Read through my blog and see how central-office administrators have obstructed, undermined, and dismissed all help from the community … unless it supported their philosophy toward learning or came with a check. The district administration doesn’t want “help.” It wants scapegoats.

A favorite scapegoat, used shamelessly and with impunity, is poverty. I heard it from self-identified teachers at a March 12 legislative town hall meeting. I saw it in the March 9 weekly The Inlander. I hear it frequently from district administrators.

“We have so many poor people,” they say sadly, bellies up and paws waving. “Can’t you see we’re doing our best? It’s the poverty. We can’t overcome poverty. Poverty is the problem. We also have ineffective teachers, uninvolved parents, unmotivated students, social issues, lack of money, changing standards, testing, No Child Left Behind, huge classes, and … uh … a bunch of other things for which we’re definitely NOT responsible … But, the main problem is poverty.”

“Poverty is the key,” a district employee said at our Feb. 7 forum. “If you could fix poverty, you would fix the math problem.” He thinks he’s absolved from responsibility. Pass rates on standardized math tests do tend to be lower for disadvantaged students, but that isn’t because poverty is the problem with math. Jaime Escalante, Ben Chavis and Geoffrey Canada all have capably taught math to disadvantaged children.

I could give every poor family in Spokane millions of dollars, fancy suits, and a Lamborghini. If their children went through the district math program, and without outside intervention, they would eventually park the family Lamborghini in the community college parking lot and walk inside to take multiple remedial math classes – which about half would fail.

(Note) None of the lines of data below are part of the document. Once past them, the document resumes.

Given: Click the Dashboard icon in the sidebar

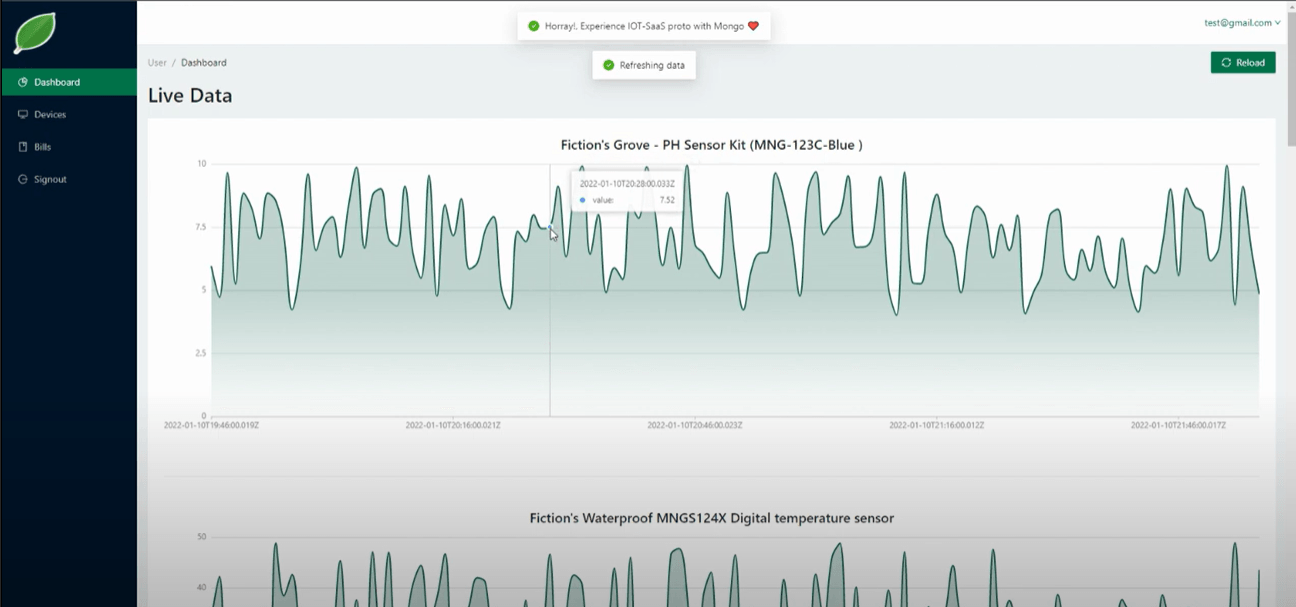Looking at the screenshot, I should [x=23, y=82].
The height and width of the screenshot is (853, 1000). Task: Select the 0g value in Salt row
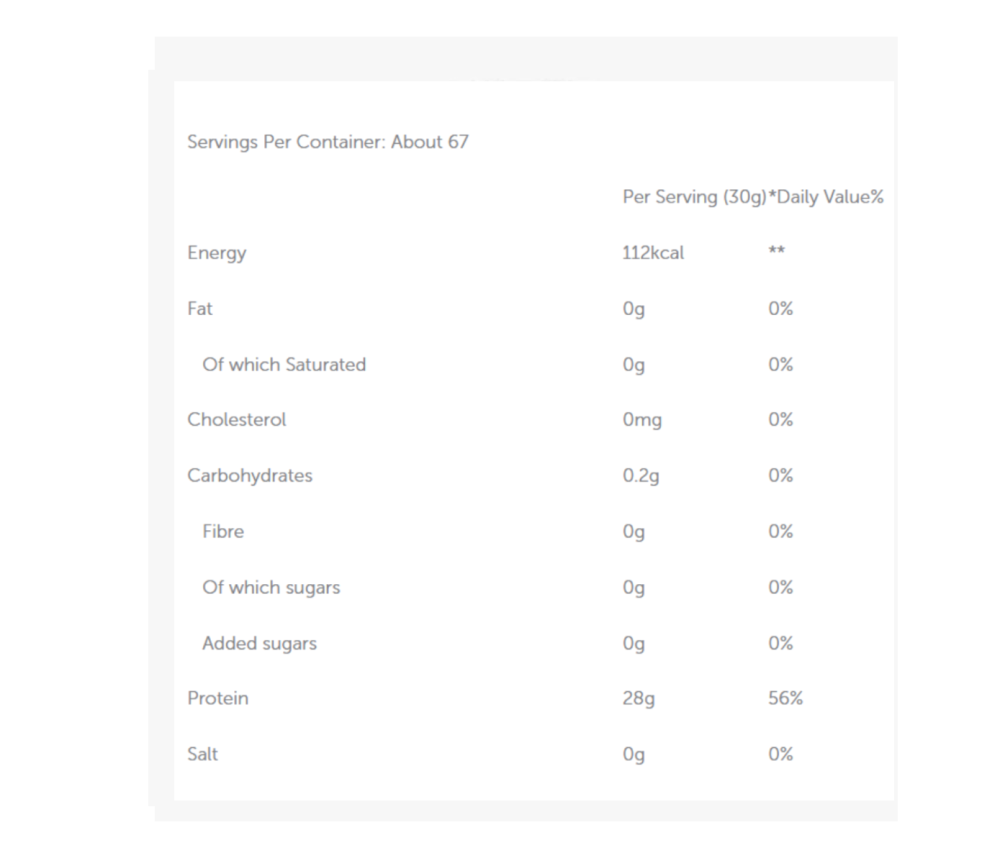click(633, 754)
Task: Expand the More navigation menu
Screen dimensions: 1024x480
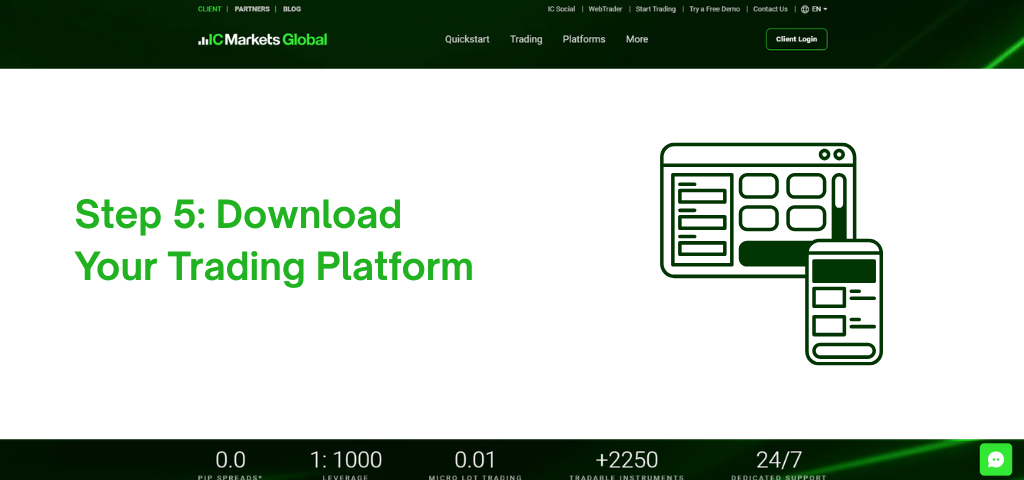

Four things are required for any classroom to be effective. I call those things the “Square of Effective Learning.” These are its four corners:

  1. Effective teacher
  2. Prepared student
  3. Efficient and effective curriculum (learning materials)
  4. Focused and effective learning environment
Poverty is not in this Square. (Careful now, lest you accidentally stereotype low-income families.)

I built the Square of Effective Learning because administrators and instructional coaches continually divert the conversation away from the math materials. Spokane’s K-8 math materials have been criticized across this country, from border-to-border and from coast-to-coast since their inception. They have wreaked devastation in every community, every income level, and every ethnicity. Spokane’s leadership has so far refused to replace its K-8 materials with math textbooks that are efficient, effective and sufficient.

Our students are prevented from learning the mathematical skills that would help them rise out of their circumstances. Administrators blame poverty, while they add to the poverty problem. Rather than allowing these kids to learn to fish, they’re grooming them to accept a fish a day for the rest of their lives.

Poverty isn’t the math problem, and money won’t fix it. The math problem is fixed by teaching students sufficient math skills. Children from poor families can be taught, and if they’re ever to escape poverty, they must be taught. Students get one shot at a good K-12 education. The material must therefore be delivered effectively and efficiently.

At one time, children from low-income families were taught effectively and efficiently. My husband’s family was poor. Many of today’s STEM professionals used to be poor. Several attendees at our community forums grew up poor, but their education gave them new lives. They resent hearing that poverty is the problem with math. Huge numbers of immigrants came to America to be taught in our public education system. They were taught rigorously and efficiently - even with language barriers - and most thrived. Today’s immigrants, however, are perplexed by the lack of arithmetic, grammar, civics, or cursive writing in our schools. When they ask questions about the math program, some are assured: “There are lots of fields that don’t require math.”

"That isn’t what I want to hear,” a parent said to me recently. “My children need to learn math. They need to learn grammar. They need to go to college. It’s why I came here. I’m angry to hear that my income level is being blamed for district failures.”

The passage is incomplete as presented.